**設問:**
1 - 沈黙についての文章を読み、次の問いに答えなさい。
(a) 陶芸街コンに参加したのは何年ほど前か。
(b) 「片方は何かをしながらの沈黙」の代表例として挙げられているものは何か。
(c) 先輩や上司が運転している場合、書き手は助手席で何をしているか。
2 - 沈黙についての文章を、最後の文に続けて書き継ぎなさい。

**本文:**
そう考えると初対面の男女のコミュニケーションと出会いのきっかけで「陶芸街コン」なんて最適だと思う。黙っていても「貴方に興味が無いのではなく作業に没頭しているだけです」と認識させられるだろうし、特に女性と会話できなくても「みんな陶芸で忙しいしな!」とポジティブに考えられる。

…という考えで一度、2年ほど前に陶芸街コン(マジでなんでもあるな街コン)に参加したら「じゃあ〜男女二人でペアになって一緒に作業してくださいね!」と運営に突然死刑宣告をされたことがあります。

「片方は何かをしながらの沈黙」

俺の過去の体験はどうでも良い。この「何かをしながらの沈黙」の派生として「片方は何かをしながらの沈黙」がある。皆さんも必ず経験があるはずだ。

その代表例が車の運転。運転席と助手席(あるいは後部座席)に座っている両名の人間関係にもよるから一概には言えないが、車内では時として沈黙が続くことがある。これは気まずくて避けるべき状況なのだろうか。

これは完全に「人による」ので普遍的な内容の言及が出来ないので俺のことを書くが、俺は運転手の場合は仕事でもプライベートでも沈黙は特に気にしない。むしろ無理して会話をしようとして、2〜3回のキャッチボールで終わる会話をぶつ切りでし続ける方が避けたい。そんなんだったら俺のこと気にせず、助手席で微睡(まどろ)んで欲しいと考えている。

ただ黙る時は黙る。仙台や名古屋や大阪や東京や神奈川のターミナル駅で車を運転している時、俺はよく「ちょっと運転に集中したいから黙るわ!ごめんね!」と言う。どうでも良いけど御堂筋の運転って最初めっちゃビビりません?

はい。俺が助手席の場合、仕事では同僚が運転しているならスマホ触ったりノートPC開いて仕事したり普通に寝るなど好き放題している。相手も俺が運転している時はそうしている。先輩上司の場合は違う。仕事に関する相談や報告をひたすら喋っている。なぜなら相手は運転しているが仕事没入モードではないから。「課長〜いまよろしいですかぁ〜?」と小声でそろりそろりと席まで歩いていく気遣いが必要ない。もちろん資料を必要とする相談内容はしていないが。

プライベートの場合は相手が無言なら喋りまくるし、相手も喋るなら永遠に続く会話のキャッチボールをしている(上手くいかないこともある)。ただ、交通量や歩行者が多いところを友達が運転している時は黙り、俺自身も運転手の第二の目となるようには意識している。

**記録一覧:**
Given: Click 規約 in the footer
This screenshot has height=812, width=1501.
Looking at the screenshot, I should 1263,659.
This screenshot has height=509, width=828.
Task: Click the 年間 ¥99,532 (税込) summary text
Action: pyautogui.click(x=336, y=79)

**解答:**
1 -
(a) 2年ほど前
(b) 車の運転
(c) 仕事に関する相談や報告をひたすら喋っている。

2 -
こう考えるとドライブというのは距離感の把握のリトマス試験紙に最適だと思うのだが、激烈に合わなかった場合のリスクがメガトン級にヤバいので人間関係ができていない状態でトライするのは悩ましいところだろう。矛盾しているのは理解している。誰かもっと上手い説明できる人いたら教えてください。あと一応補足ですがこのドライブについては同性同士の場合を想定して書いています。よく知らない相手が運転する車に乗ってはいけない。

「何もしていない沈黙」

なんか『羊たちの沈黙』をマヌケにした感じだが、これについてはそのまんま。お互い何もしていない。カフェかなんかで対面してお互い無言な状態を想像して頂ければと思う。梅田ヒルトンプラザの喫茶店で婚活?と思しき男女がお互い無言なのをよく見るが、そんな感じ。

この状態は一般的には避けたいものだ。着地点が見出せない。こっからどうすんの?となる。基本的にはどちらかが喋るしかない。なので、俺は「この人あんまり喋んないな」となったら喋り倒す(そして「話す気がない」のか「緊張している/あまり自分から喋るタイプではない」のかを判断する)。ちなみにこれまで「話す気がない」人とは会ったことは無いが、実際に会ったら泣きます。

少し脱線した。そう、普通はどちらかが喋り始めるはずなのだ。けれども色んな人から「SNSだとよく呟くのに実際に会うとずっと黙りっぱなしで困っちゃった〜」という話を聞くことがある。しかも割と色んな人からよく聞く。なんで?自分自身もあまり喋らない側だと即席で地獄の完成だ。

もう少し掘り下げよう。と言っても俺は相手が喋るの苦手なら喋り倒すタイプなので、本質的な理解などできないので推測だが、対面での会話に於いて黙るということはボールを相手に委ねるということでもある。

思わぬ地雷を踏むこともない(日常会話で地雷になりかねない話題を初手で話すか?はともかく)。沈黙は会話に於けるリスクを回避する効果がある。

サンキュークラピカ

…と試しに書いてみたが、なんだか黙ってる側がものすごく意地の悪い人みたいな書き方になってしまった。思えば相手の外見、振る舞いなどの印象にも左右されるため、どうも簡単な問題ではなさそうだ。

当然!俺と会ってあんまり喋らない人も「うっわ…思ったよりキッショいな…」「おもんね〜」と思っており、早く解散したい気持ちで口数が少なくなっている可能性も大いにある。ネガティヴ思考かもしれないが実際そう思われることもあるだろうし、こう言う自己批判的な思考も時には大事。

本記事をお読みの方で喋るの苦手な人いたら、貴方の考えをぜひ教えて下さいね。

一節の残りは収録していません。